イングランド北部ヨークの中世の王城。1068年にウィリアム征服王が築いた要塞を起点とし、現存する四つ葉形の石造天守クリフォーズ・タワーは、英国に類のない独創的な平面を持つ。
§1 — 概要概要
ヨーク城(York Castle)は、イングランド北部の都市ヨークに築かれた中世の王城である。1068年にウィリアム征服王が築いた要塞を起点とし、九世紀にわたって城・牢獄・法廷などが営まれた。現存する四つ葉形の石造天守は「クリフォーズ・タワー」と呼ばれ、イングランド北部最大級の王の城塞の名残をとどめている。
歴史
1066年のノルマン征服ののち、北部の反乱を制圧するため、ウィリアム征服王は1068年にウーズ川を見下ろす地にモット・アンド・ベイリー式の城を築いた。
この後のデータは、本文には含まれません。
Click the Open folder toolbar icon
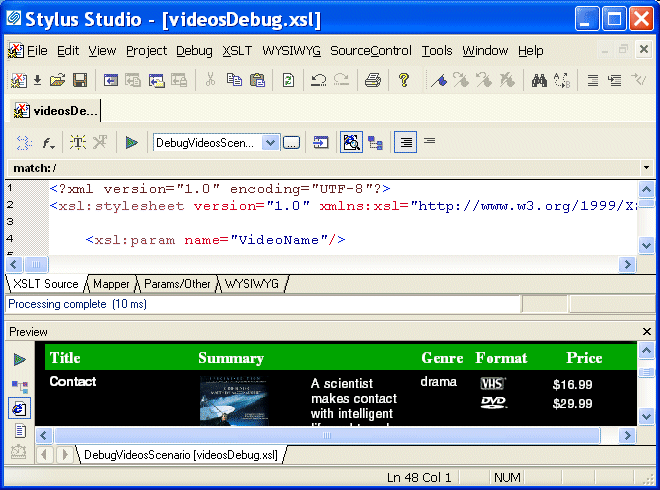 (x=58, y=81)
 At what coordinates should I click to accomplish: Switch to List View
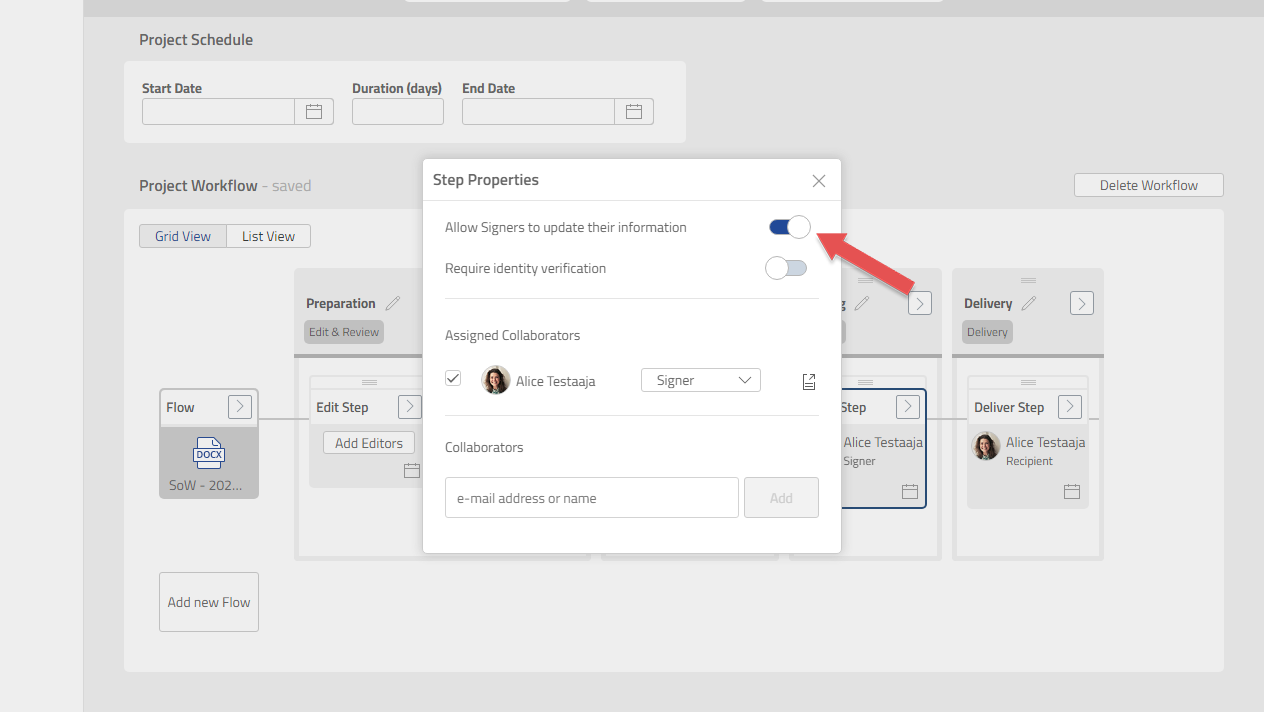pos(268,236)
当初の城は1069年に反乱軍とデーン人によって破壊され、再建後は堀と人工湖を備えた堅固な要塞となる。1190年には、迫害を逃れて木造の天守に立てこもったヨークのユダヤ人およそ150名が、暴徒に包囲されて多くが自死する惨劇の舞台となった。1245年、スコットランドとの戦に備えるヘンリー3世が石造の天守の再建を命じ、工事は断続的に続いて1270年代に至る。1322年にロジャー・ド・クリフォードが城壁から処刑され、塔は以後この名で呼ばれることとなった。1684年の爆発で内部が焼け、城は1929年まで牢獄として用いられた。
建築的特徴
クリフォーズ・タワーは、四つの円を重ねた四つ葉(クアトラフォイル)形の平面を持つ、イングランドでは類のない天守である。この特異な平面は、パリ南方のエタンプ城など、フランスの先例との関連が指摘されている。厚い石壁の内部には螺旋階段や小室、礼拝堂が組み込まれ、壁面には矢狭間が穿たれた。盛土した人工の丘(モット)の上に据えられ、堀と相まって、よじ登りや坑道による攻撃を退ける構えをとる。
意義・現在
ヨーク城は、ノルマン人がイングランド北部を支配するために築いた王の拠点であり、その後も王立造幣所・財務府・法廷を擁する行政の中心として機能した。1190年のユダヤ人虐殺は、中世イングランド史における最悪の反ユダヤ事件のひとつとして記憶されている。クリフォーズ・タワーは現在、登録記念物(スケジュールド・モニュメント)として保存・公開され、近年の改修によって屋上から市内を一望できる展望が整えられた。